Lesson 4
Distances and Circles
- Let’s build an equation for a circle.
4.1: Going the Distance
Andre says, “I know that I can find the distance between two points in the plane by drawing in a right triangle and using the Pythagorean Theorem. But I’m not sure how to find the lengths of the legs of the triangle when I can’t just count the squares on the graph.”
Explain to Andre how he can find the lengths of the legs in the triangle in the image. Then, calculate the distance between points \(P\) and \(Q\).
4.2: Circling the Problem
The image shows a circle with center \((6, 10)\) and radius 17 units.
- The point \((14, 25)\) looks like it might be on the circle. Verify if it really is on the circle. Explain or show your reasoning.
- The point \((22, 3)\) looks like it might be on the circle. Verify if it really is on the circle. Explain or show your reasoning.
- In general, how can you check if a particular point \((x, y)\) is on the circle?
The image shows segment \(AB\) and several points.
- Calculate the distance from each point to the endpoints of segment \(AB\).
point \(A\) point \(B\) point \(G\) point \(C\) point \(E\) point \(F\) -
What do the distances tell you about points \(G,E,C,\) and \(F\) ?
4.3: Building an Equation for a Circle
The image shows a circle with center \((\text-3, 6)\) and radius 13 units.
- Write an equation that would allow you to test whether a particular point \((x,y)\) is on the circle.
- Use your equation to test whether \((9,1)\) is on the circle.
- Suppose you have a circle with center \((h,k)\) and radius \(r\). Write an equation that would allow you to test whether a particular point \((x, y)\) is on the circle.
Summary
The diagram shows the point \((3,1)\), along with several points that are 5 units away from \((3,1)\). The set of all points 5 units away from \((3,1)\) is a circle with center \((3,1)\) and radius 5.

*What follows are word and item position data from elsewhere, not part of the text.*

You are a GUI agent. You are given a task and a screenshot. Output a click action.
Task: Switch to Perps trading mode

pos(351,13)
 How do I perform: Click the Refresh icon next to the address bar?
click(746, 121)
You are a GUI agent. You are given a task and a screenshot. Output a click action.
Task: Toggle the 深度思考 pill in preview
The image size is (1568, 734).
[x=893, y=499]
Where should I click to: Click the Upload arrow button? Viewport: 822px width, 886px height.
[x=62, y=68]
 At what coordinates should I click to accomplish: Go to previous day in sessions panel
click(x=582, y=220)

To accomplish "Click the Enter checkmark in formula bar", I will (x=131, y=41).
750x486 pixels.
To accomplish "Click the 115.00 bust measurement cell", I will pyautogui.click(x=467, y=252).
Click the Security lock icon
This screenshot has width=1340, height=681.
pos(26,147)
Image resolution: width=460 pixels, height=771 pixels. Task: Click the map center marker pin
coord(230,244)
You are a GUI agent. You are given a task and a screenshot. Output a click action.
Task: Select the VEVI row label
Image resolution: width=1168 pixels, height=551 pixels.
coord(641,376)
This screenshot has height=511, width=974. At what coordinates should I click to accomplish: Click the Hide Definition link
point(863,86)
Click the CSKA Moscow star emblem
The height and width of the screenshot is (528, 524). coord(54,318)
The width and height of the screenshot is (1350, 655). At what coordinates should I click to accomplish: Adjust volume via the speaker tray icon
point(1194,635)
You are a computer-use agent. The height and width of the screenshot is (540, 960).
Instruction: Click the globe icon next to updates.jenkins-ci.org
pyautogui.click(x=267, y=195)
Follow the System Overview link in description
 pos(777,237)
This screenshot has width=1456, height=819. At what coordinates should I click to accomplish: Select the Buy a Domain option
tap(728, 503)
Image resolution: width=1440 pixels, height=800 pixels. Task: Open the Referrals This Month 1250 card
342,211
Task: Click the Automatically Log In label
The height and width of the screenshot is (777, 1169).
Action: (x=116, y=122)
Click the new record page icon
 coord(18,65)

The point \((7,4)\) appears to be on this circle. To verify, calculate the distance from \((7,4)\) to \((3,1)\). If this distance is 5, then the point is on the circle. Let \(d\) stand for the distance, and set up the Pythagorean Theorem: \((7-3)^2+(4-1)^2=d^2.\) Evaluate the left hand side to find that \(25=d^2\). Now \(d\) is the positive number that squares to make 25, which means \((7,4)\) really is 5 units away from \((3,1)\). This point is on the circle.
The point \((8,2)\) also looks like it could be on the circle. To find its distance from \((3,1)\), we can do a similar calculation: \((8-3)^2+(2-1)^2=d^2\). Evaluating the left side, we get \(26=d^2\). This means that \(d\) must be a little more than 5. So \((8,2)\) does not lie on the circle.
To check if any point \((x,y)\) is on the circle, we can use the Pythagorean Theorem to see if \((x-3)^2 + (y-1)^2\) is equal to 52 or 25. Any point that satisfies this condition is on the circle, so the equation for the circle is \((x-3)^2 + (y-1)^2 = 25\).
By the same reasoning, a circle with center \((h,k)\) and radius \(r\) has equation \((x-h)^2 + (y-k)^2 = r^2\).